◆ Exercise aim: Name each horse mentioned by name in the horse racing blog post below.

◆ Document excerpt:

Horse Racing Matters
  • Home
  • Blog
  • Racehorse Names
  • About
  • Contact

frodon & frost.

12/28/2020

0 Comments

 
​One of the great uplifting experiences in life, to my mind, is when you realise the horse you want to win, not necessarily the horse you have selected or backed, has without exception got the opposition off-the-bridle and going nowhere. Horse racing is always capable of kicking you in the nuts, of course, even while you ride that cloud of optimism, but when the evidence of your eyes becomes fact in the form-book, there is little on this earth to beat it.
On Boxing Day the racing gods allowed the romantics among us who have followed the career of Miss Bryony Frost from Pacha du Polder, through Black Corton, to the magical Frodon, a treasured memory. Frost and Frodon are racing’s golden couple and in saying that I must apologise to Tom Marquand and Hollie Doyle who over the summer and beyond have had their privacy invaded through the triumphs and fame of the pretty one in the partnership and who doubtless think themselves to be the golden couple. They are gold-dust, of course, but between them they can only provide the sport with only four legs, two less than the team of Frodon and Frost provide us with.

◆ Records provided:

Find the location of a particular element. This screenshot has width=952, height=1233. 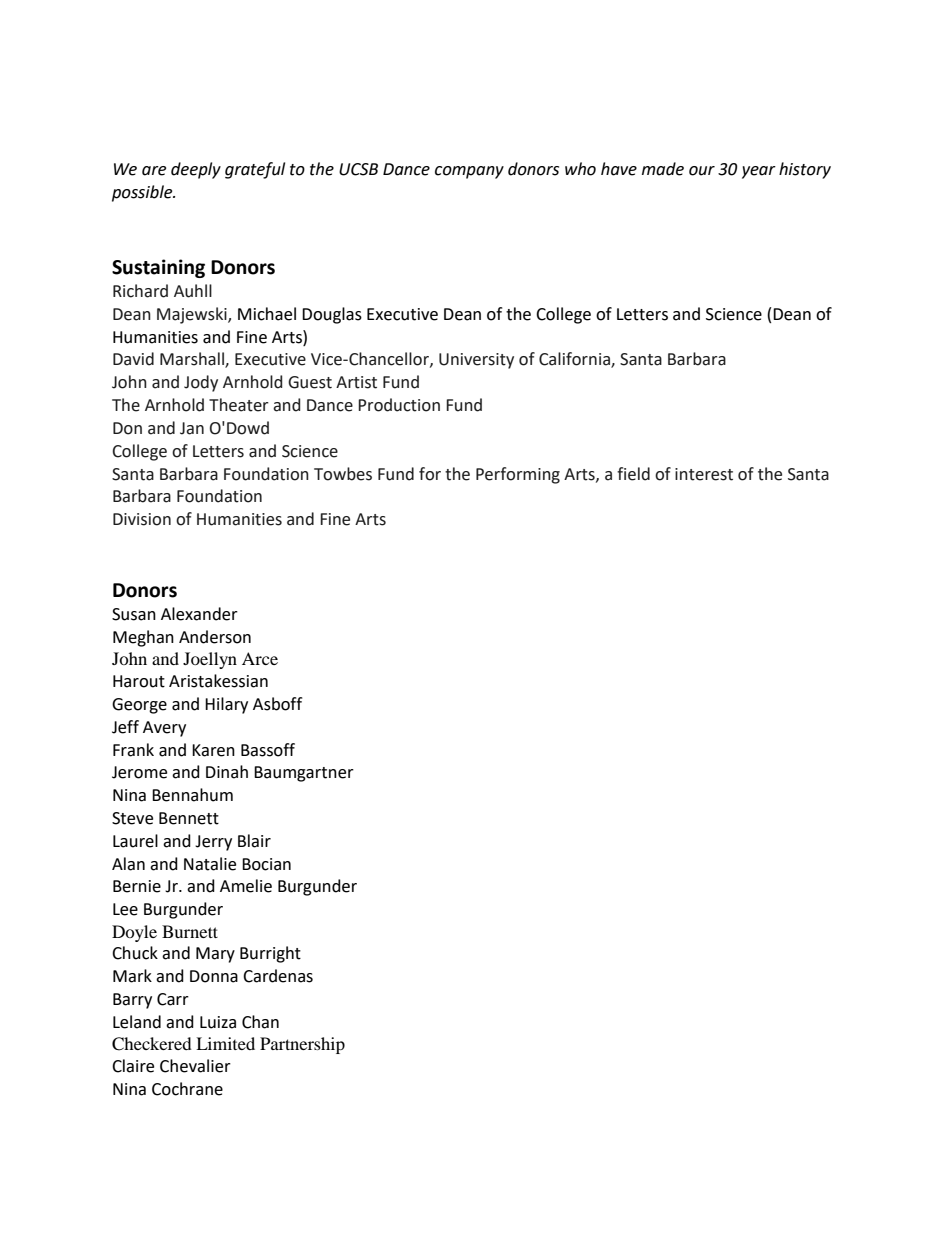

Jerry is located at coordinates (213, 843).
--
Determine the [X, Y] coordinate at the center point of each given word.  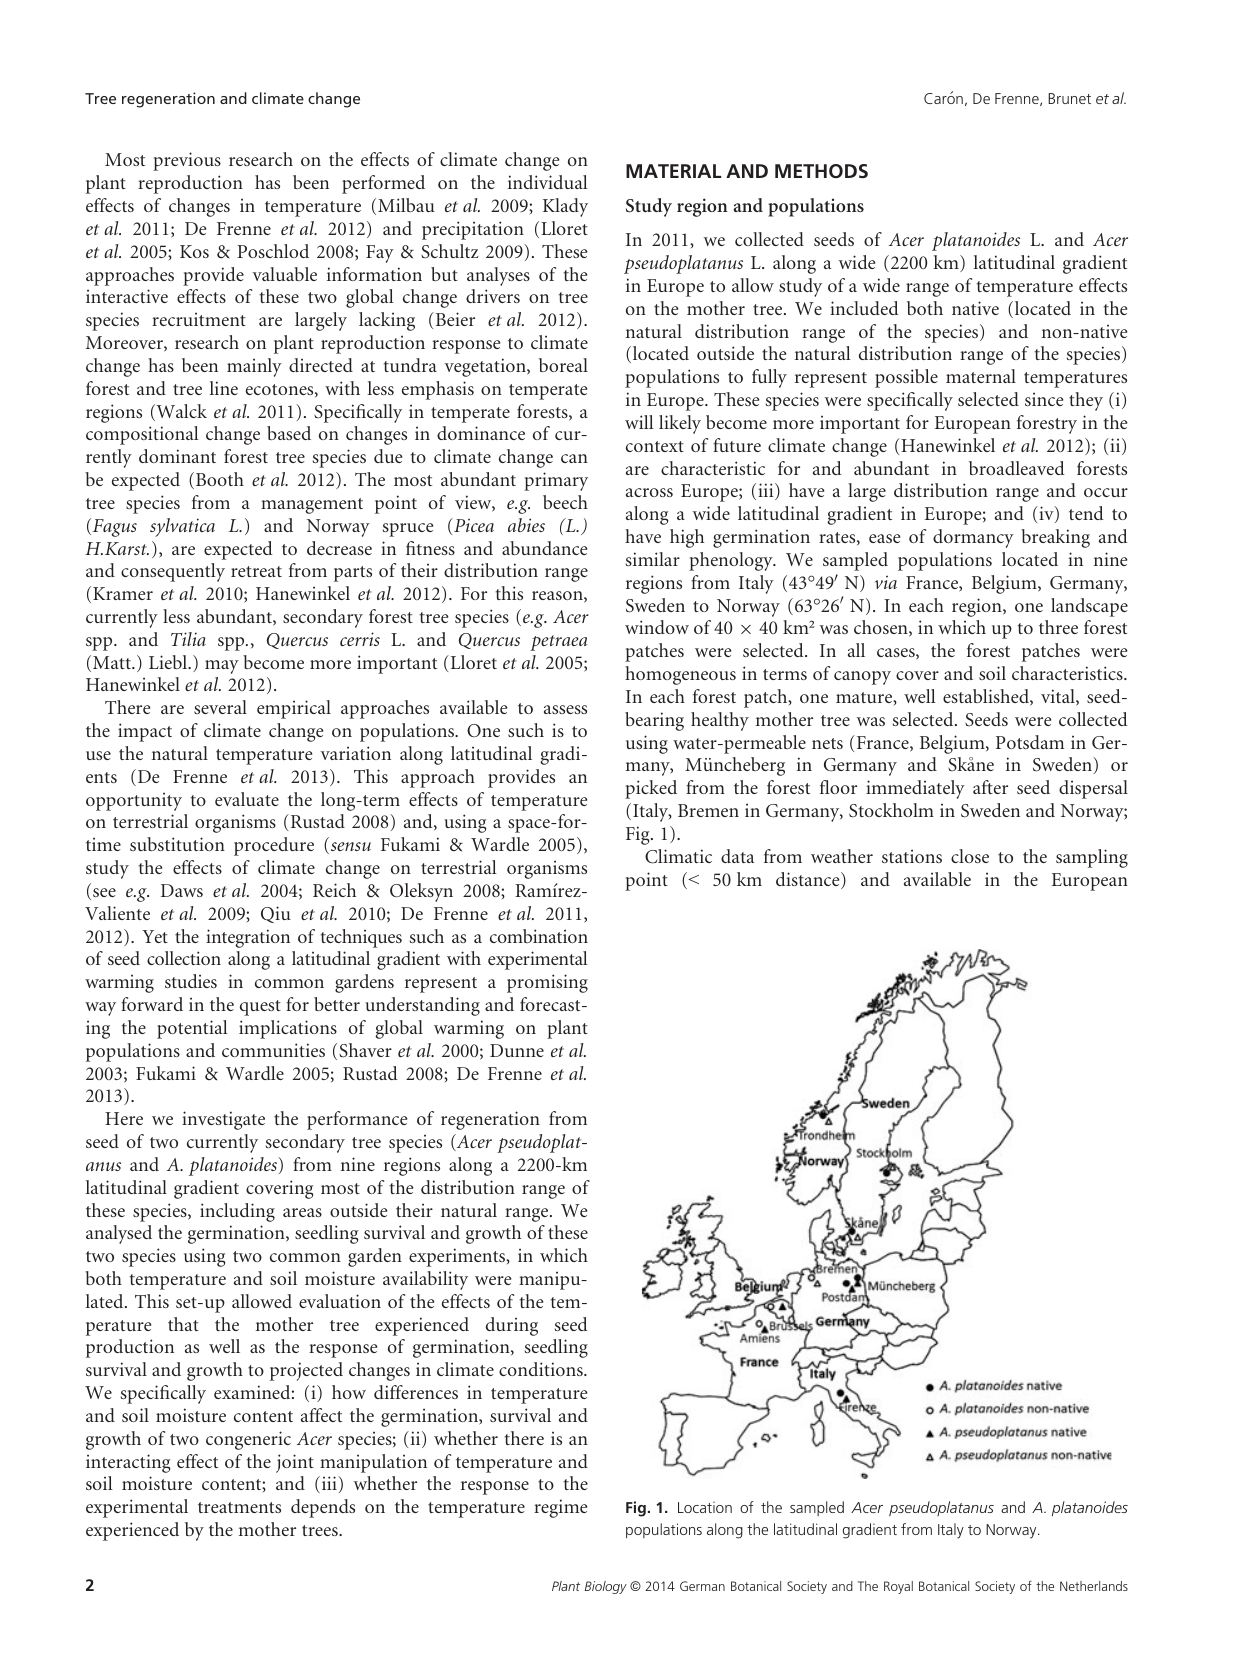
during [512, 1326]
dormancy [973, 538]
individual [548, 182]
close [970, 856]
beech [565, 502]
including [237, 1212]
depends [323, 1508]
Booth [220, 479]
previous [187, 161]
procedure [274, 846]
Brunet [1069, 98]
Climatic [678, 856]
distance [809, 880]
--
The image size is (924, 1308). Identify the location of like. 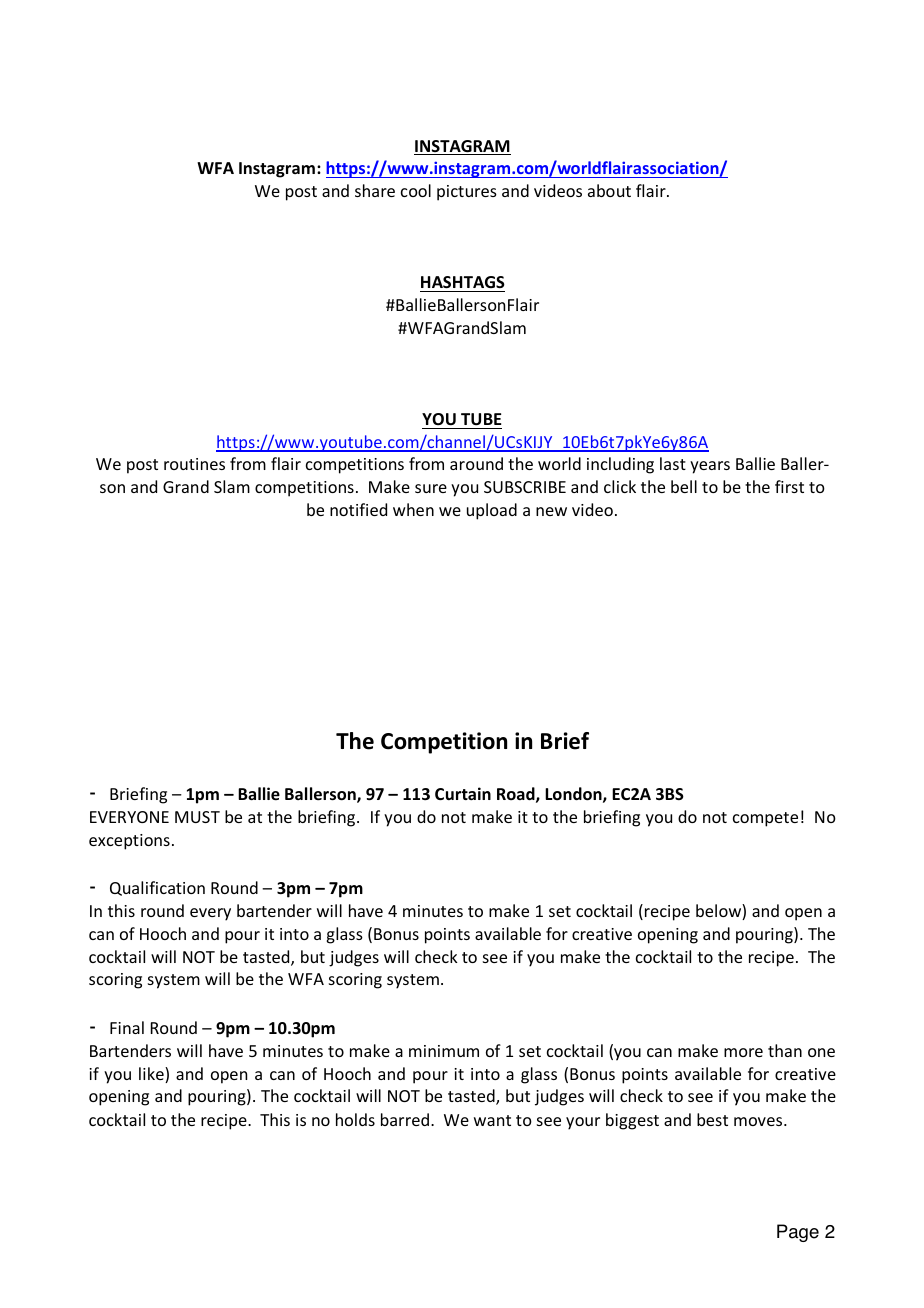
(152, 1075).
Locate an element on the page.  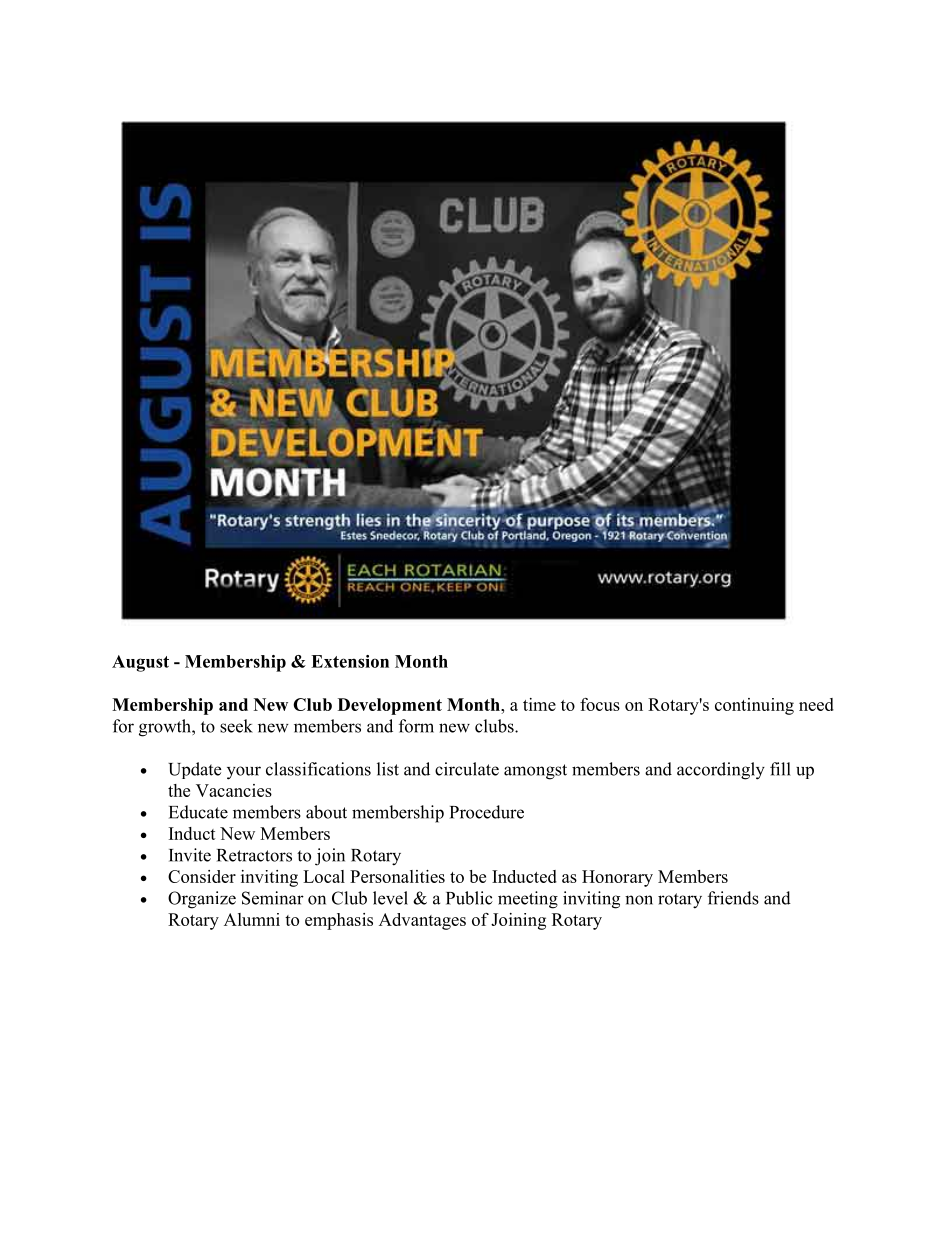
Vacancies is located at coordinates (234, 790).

◆ Full output: Pacha du Polder, Black Corton, Frodon